The paranoid in me, scarred by years of experience and not trusting of recent improvements, does not like the idea of a single large EXT4 volume for what sounds like unstructured file-serving. EXT4 is probably good enough for the task in recent kernels, but it still smells like an EXT filesystem. The failure-modes with those are not good and... I don't trust 'em.
For years I'd go for xfs if at all possible, as it is designed for huge scale, and recent improvements have fixed up a lot of the inode performance problems it was known for in the past (apparently I trust improvements in filesystems I like). And it doesn't fsck, or even claim to need it. Which is nice, since fscking a 40TB EXT4 volume would take a very long time, and that's time that counts against the downtime budget.
zfs or btrfs are the way of the future, though. Support isn't fully enterprisy (or licensed) in the kernels just yet, though btrfs is really close to earning that accolade. If you're willing to deal with possibly not-yet-bulletproof newness, the bullet-proofing should come in future kernel updates and you won't have to deal with changing your filesystem. Also, with these the concept of 'multiple volumes' doesn't quite apply, as the FS itself creates sub-volumes.
Optimal Volume Sizes
For 'unstructured file-serving' your scaling factors are likely to be how big your directories get. Once Upon a Time, 64K files/sub-directories in a directory was very bad on EXT filesystems, but this has been fixed. At the same time, the number of inodes in a system could provide big scaling issues (8 million files, didn't work so well on some filesystems).
Most of these have been engineered around by now. Even ext4, which I don't particularly like, can deal with 10's of millions of files. Will it be fast? Eh, depends on what it is you're saving.
Backup/Restore Considerations
The thing no one really thinks about.
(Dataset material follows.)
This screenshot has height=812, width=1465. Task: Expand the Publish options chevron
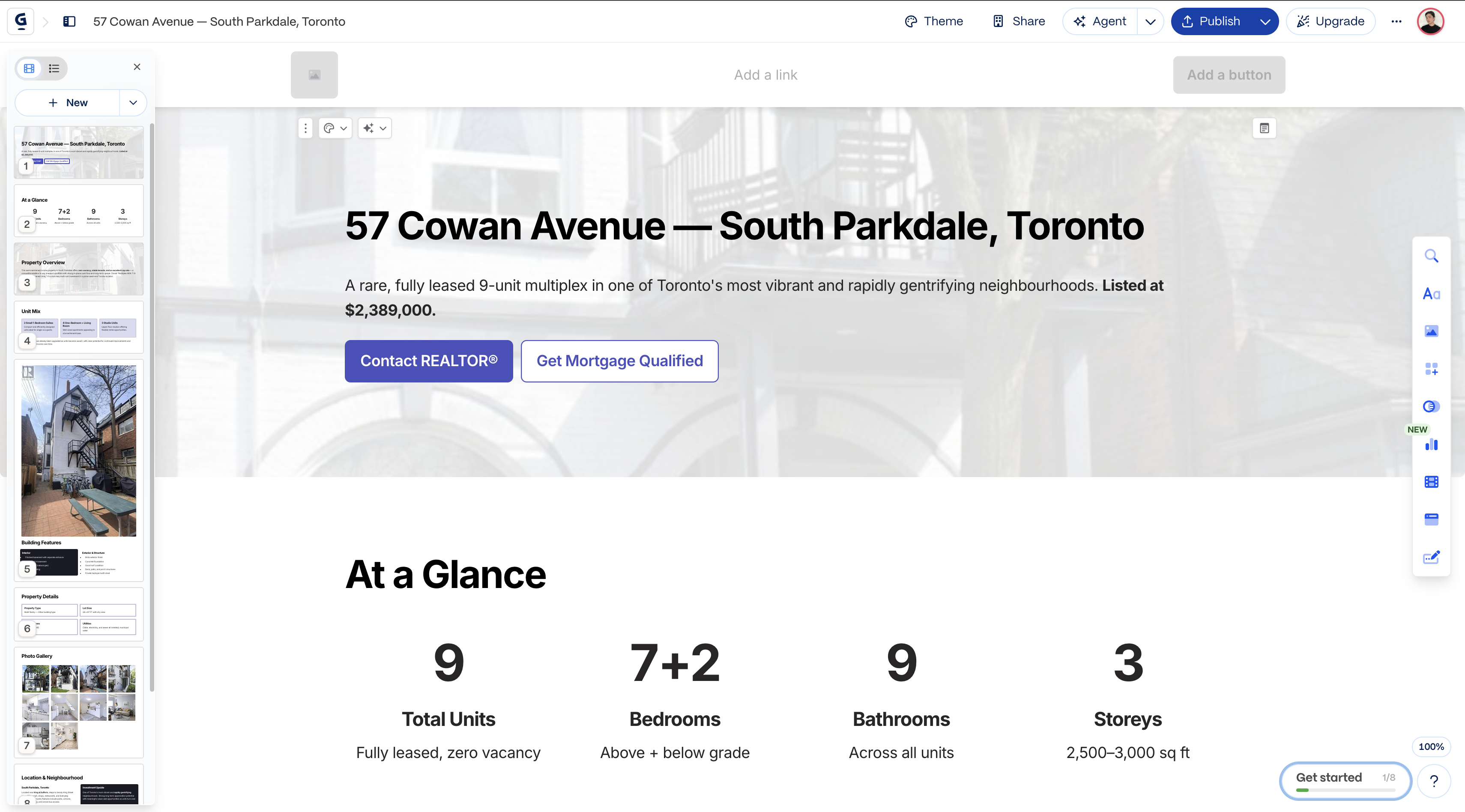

What are you doing for that? Are you relying just on LVM snapshots and RAID, exporting full copies somehow (tar to tape), or doing periodic syncs to a remote system via rsync or something? What you're doing will impact your filesystem choice.
XFS gives you xfsdump which is a very good utility for backing up XFS filesystems. This is better and faster than tar
since it stores fs-structures in the archive directly, where tar has to build posix abstractions that slows it down.
On magnetic media, extent-based filesystems do a bit better on backup as they're better at avoiding fragmentation. Xfsdump bypasses some of the frag problem due to it's native tooling. Generally, inode performance will be an issue for touch-all-the-files styles of backup (tar and rsync).